SPP is on track to launch its Western Energy Imbalance Service (WEIS) market Feb. 1. “The market is on time and under budget,” Sugg said. Eight utilities from the Western Interconnection will participate in the market.
The majority of WEIS participants have submitted letters of interest regarding membership in the SPP regional transmission organization. Placing western facilities under SPP's Open Access Transmission Tariff would produce approximately $49 million in annual production cost savings for current and new members, among other benefits.
The Strategic Planning Committee initiated its Members Forum, open to SPP’s membership, to discuss integrating new members into SPP. The forum will meet frequently in the coming months to develop proposals related to membership expansion.
The board of directors approved the 2021 SPP Transmission Expansion Plan (STEP), a comprehensive list of planned transmission projects in the SPP region for a 20-year planning horizon. According to the STEP, 81 projects estimated to cost $444 million will be constructed over the next six years in 12 states. In 2020, SPP’s members completed 29 transmission system upgrades in eight states at an estimated cost of $175 million.
“Our members’ investment in the transmission network allows us to provide reliable and affordable power to consumers throughout the SPP region,” said Antoine Lucas, SPP vice president of engineering. “The collaboration among companies across the region to produce this plan is remarkable.”
Additionally, SPP and the Midcontinent Independent System Operator have begun a joint planning effort to identify transmission solutions that will benefit both regions.
SPP was significantly under budget in 2020, resulting in over-recovery that reduced transmission customers’ 2021 rates. In 2021 SPP implemented new cost recovery process that more closely aligns administrative costs with those who utilize SPP’s services.

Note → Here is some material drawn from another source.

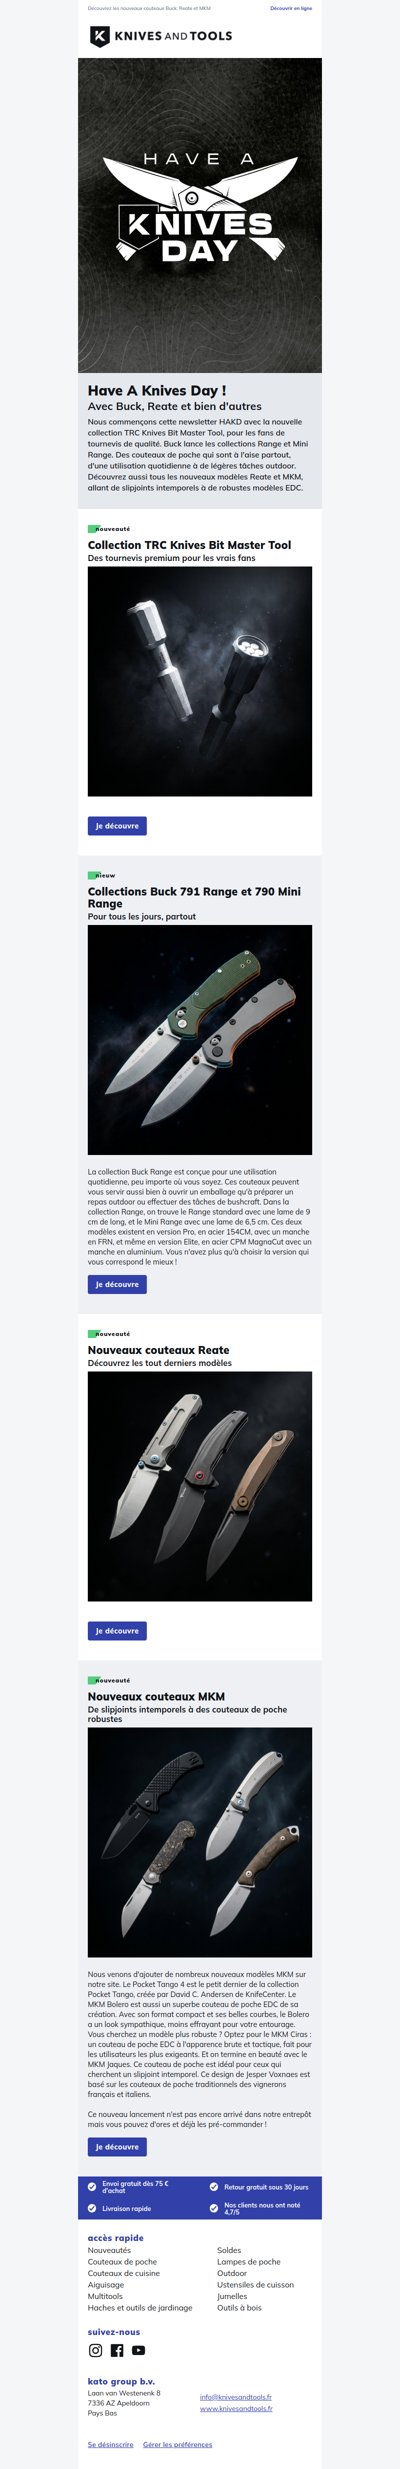
Task: Open the YouTube social icon
Action: (138, 2350)
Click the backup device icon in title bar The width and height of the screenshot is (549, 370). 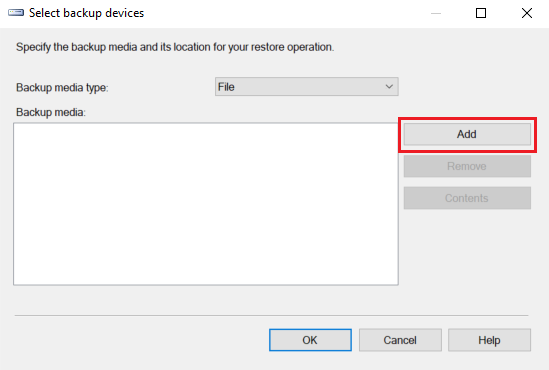coord(16,13)
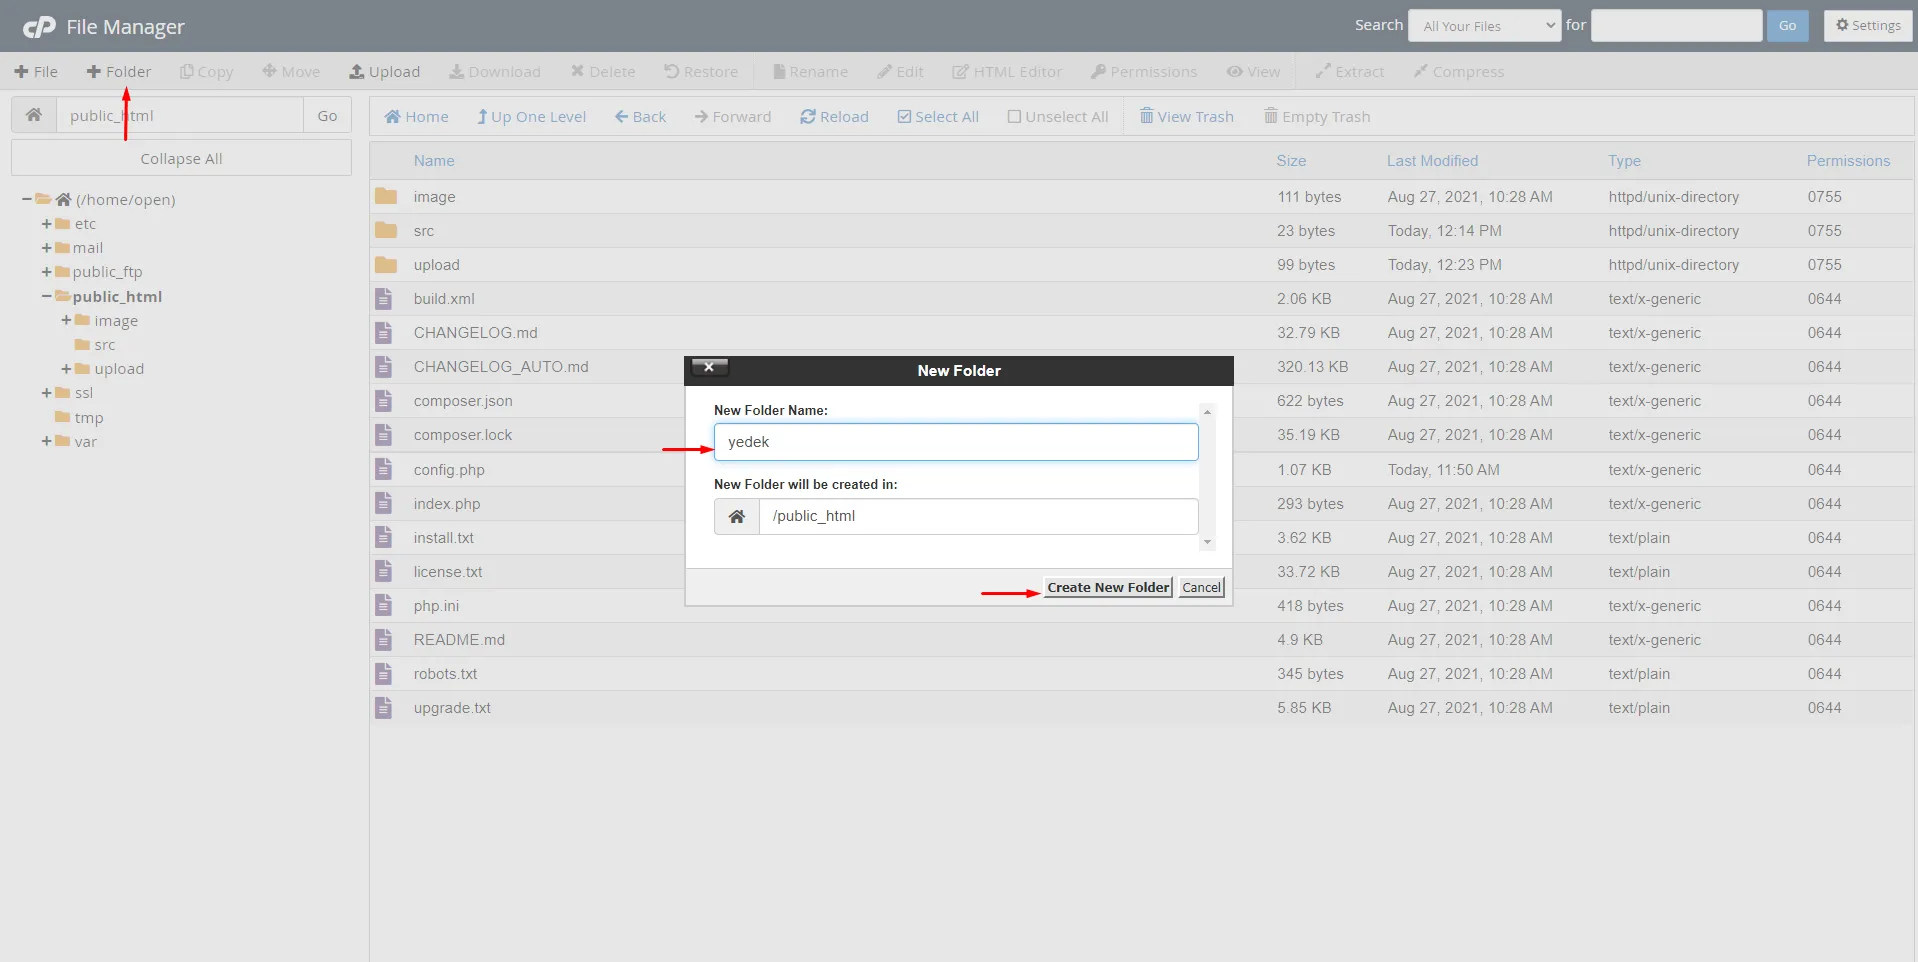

Meeting materials from the January meetings are posted to SPP.org:
- Board of Directors and Members Committee
- Joint quarterly stakeholder briefing
- Markets and Operations Policy Committee
- Regional State Committee
- Strategic Planning Committee
About SPP: Southwest Power Pool, Inc. is a regional transmission organization: a nonprofit corporation mandated by the Federal Energy Regulatory Commission to ensure reliable supplies of power, adequate transmission infrastructure and competitive wholesale electricity prices on behalf of its members. SPP manages the electric grid across 17 central and western U.S. states and provides energy services on a contract basis to customers in both the Eastern and Western Interconnections. The company’s headquarters are in Little Rock, Arkansas. Learn more at SPP.org.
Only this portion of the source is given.